[Stored data entries]
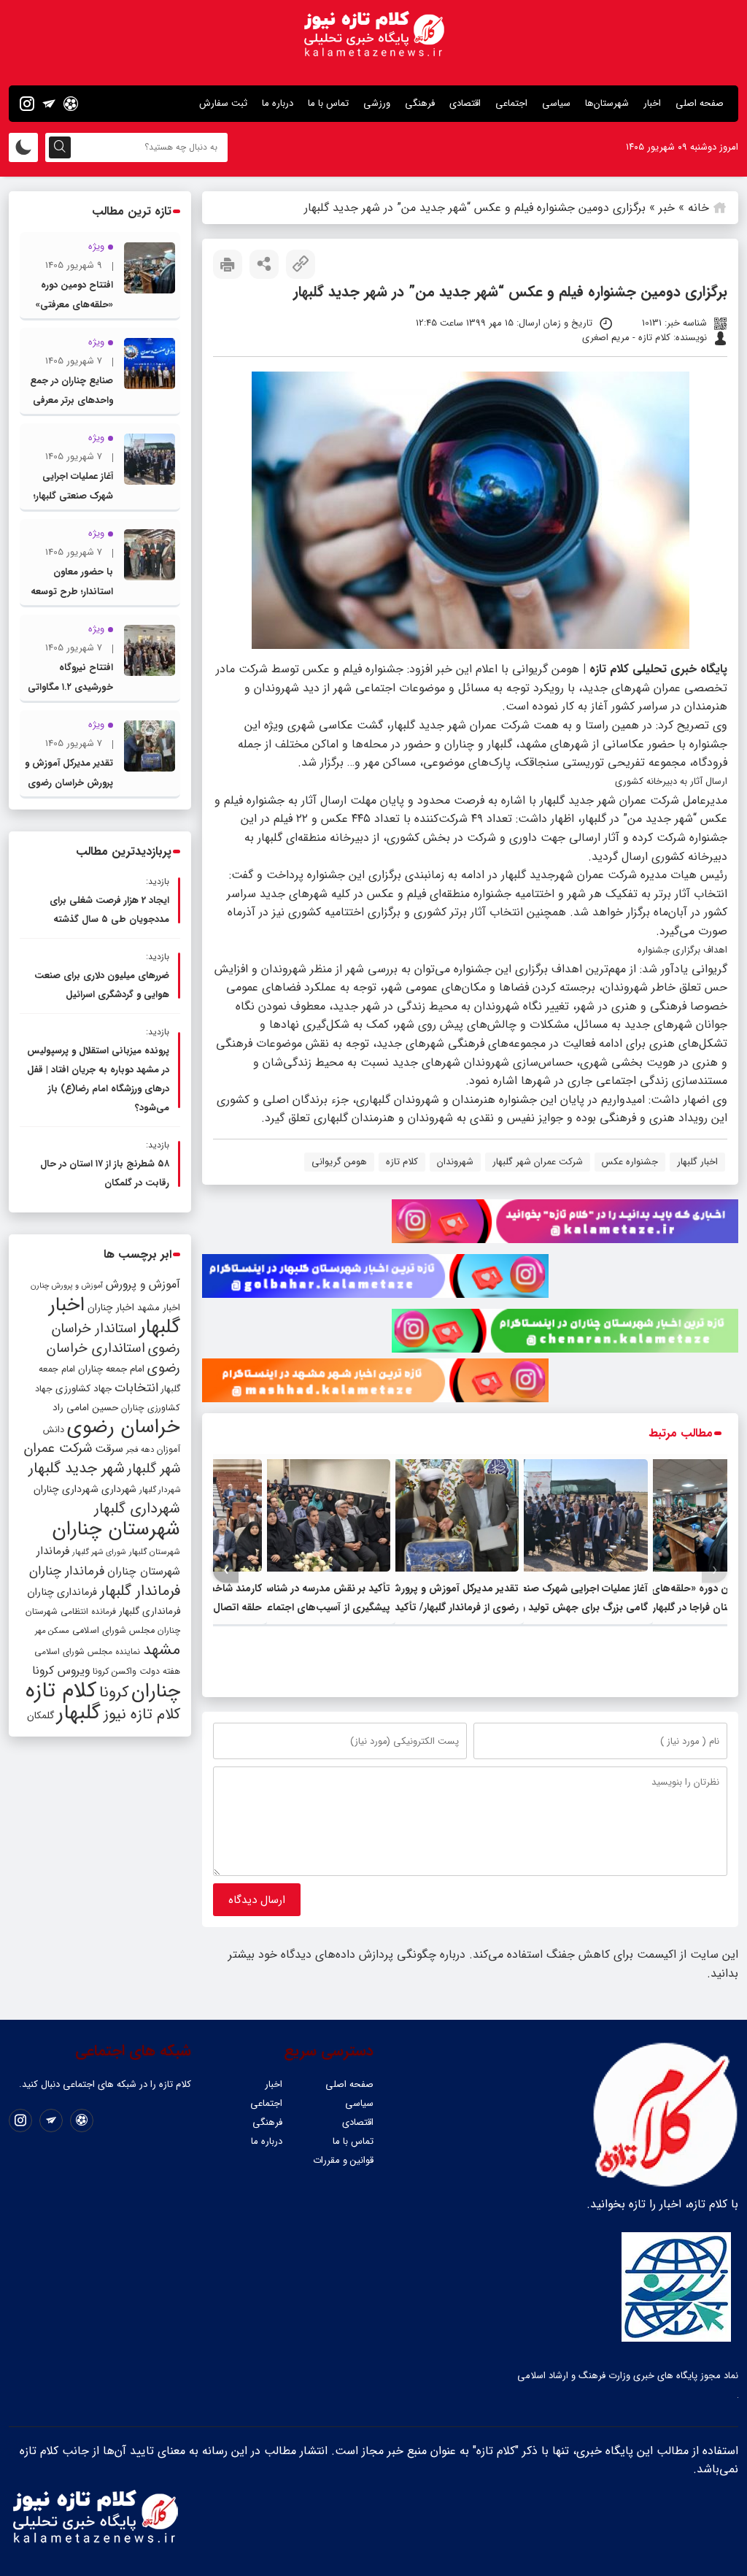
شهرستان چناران (116, 1529)
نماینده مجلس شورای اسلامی (87, 1651)
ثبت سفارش (223, 103)
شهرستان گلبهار (154, 1551)
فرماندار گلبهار (140, 1591)
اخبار (652, 103)
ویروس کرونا (61, 1670)
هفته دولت (159, 1671)
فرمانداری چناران (62, 1592)
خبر (667, 208)
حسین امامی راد (85, 1407)
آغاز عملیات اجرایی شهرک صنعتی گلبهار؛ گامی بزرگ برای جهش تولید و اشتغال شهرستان (564, 1607)
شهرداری (118, 1489)
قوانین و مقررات (343, 2160)
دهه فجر (140, 1449)
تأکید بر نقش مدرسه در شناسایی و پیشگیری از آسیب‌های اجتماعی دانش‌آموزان (316, 1607)
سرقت (109, 1449)
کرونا (113, 1692)
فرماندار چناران (66, 1571)
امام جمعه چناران (111, 1369)
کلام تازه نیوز (142, 1714)
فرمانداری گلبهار (149, 1611)
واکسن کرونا (114, 1671)
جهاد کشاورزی (83, 1388)
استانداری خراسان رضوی (113, 1358)
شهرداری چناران (66, 1489)
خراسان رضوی (123, 1427)
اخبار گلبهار (697, 1161)
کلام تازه (402, 1161)
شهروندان (455, 1161)
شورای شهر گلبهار (99, 1552)
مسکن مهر (52, 1630)
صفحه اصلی (700, 103)
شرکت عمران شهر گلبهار (537, 1161)
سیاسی (556, 103)
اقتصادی (465, 103)
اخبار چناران (111, 1307)
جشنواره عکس (630, 1161)
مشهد (161, 1649)
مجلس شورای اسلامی (113, 1630)
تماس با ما (328, 103)
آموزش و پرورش (143, 1284)
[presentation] (714, 1570)
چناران (155, 1691)
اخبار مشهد (158, 1307)
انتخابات (136, 1388)
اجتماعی (511, 103)
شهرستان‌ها (607, 103)
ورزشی (376, 103)
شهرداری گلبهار (137, 1508)
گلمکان (40, 1715)
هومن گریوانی (339, 1161)
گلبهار (79, 1713)
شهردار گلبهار (159, 1489)
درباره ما (277, 103)
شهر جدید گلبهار (76, 1468)
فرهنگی (420, 103)
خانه (698, 208)
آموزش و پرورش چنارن (67, 1286)
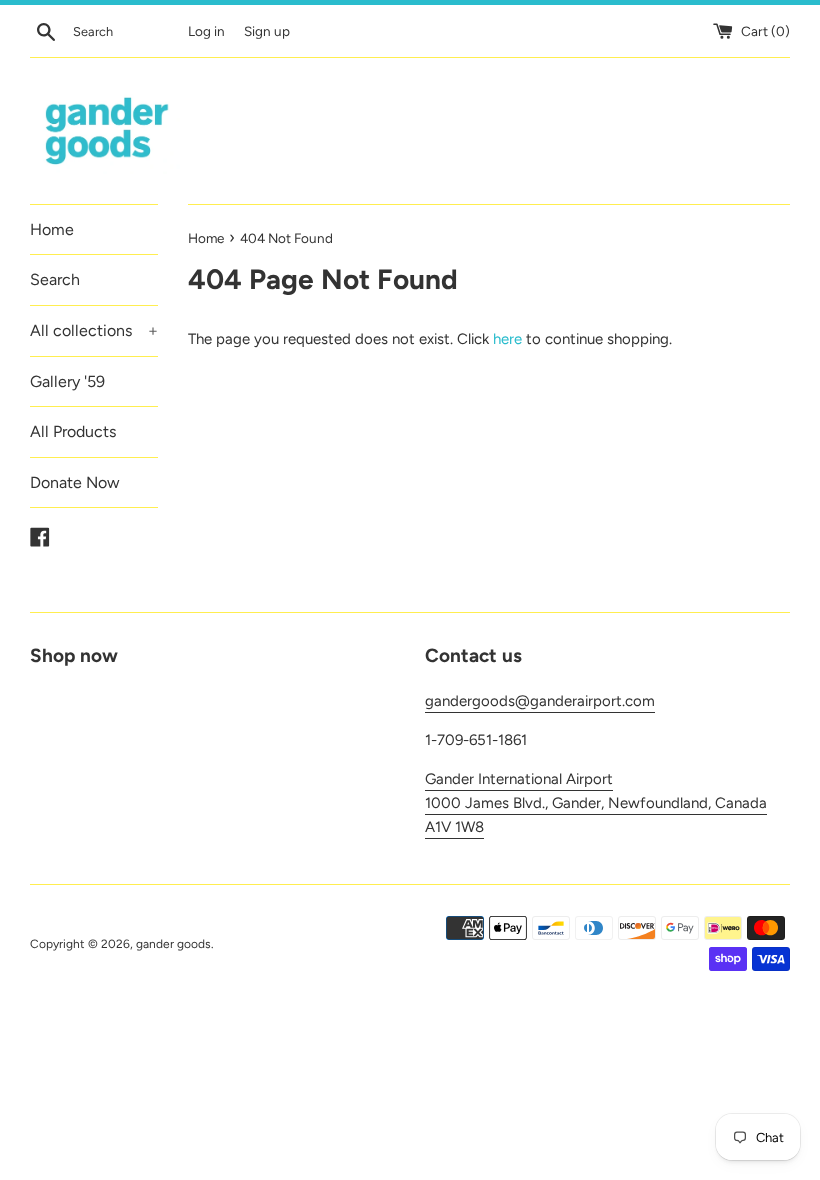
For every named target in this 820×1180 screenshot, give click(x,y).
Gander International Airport (519, 779)
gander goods (173, 944)
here (507, 339)
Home (52, 229)
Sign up (267, 31)
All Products (73, 431)
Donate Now (75, 482)
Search (55, 279)
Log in (206, 31)
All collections (94, 330)
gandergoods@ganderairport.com (540, 701)
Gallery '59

GOAL OF THE EXERCISE:
Could you find every line in the records above that has the string "گلبهار" and copy it?

ANSWER TO THE EXERCISE:
شهرستان گلبهار (154, 1551)
فرماندار گلبهار (140, 1591)
آغاز عملیات اجرایی شهرک صنعتی گلبهار؛ گامی بزرگ برای جهش تولید و اشتغال شهرستان (564, 1607)
فرمانداری گلبهار (149, 1611)
اخبار گلبهار (697, 1161)
شورای شهر گلبهار (99, 1552)
شرکت عمران شهر گلبهار (537, 1161)
شهرداری گلبهار (137, 1508)
گلبهار (79, 1713)
شهردار گلبهار (159, 1489)
شهر جدید گلبهار (76, 1468)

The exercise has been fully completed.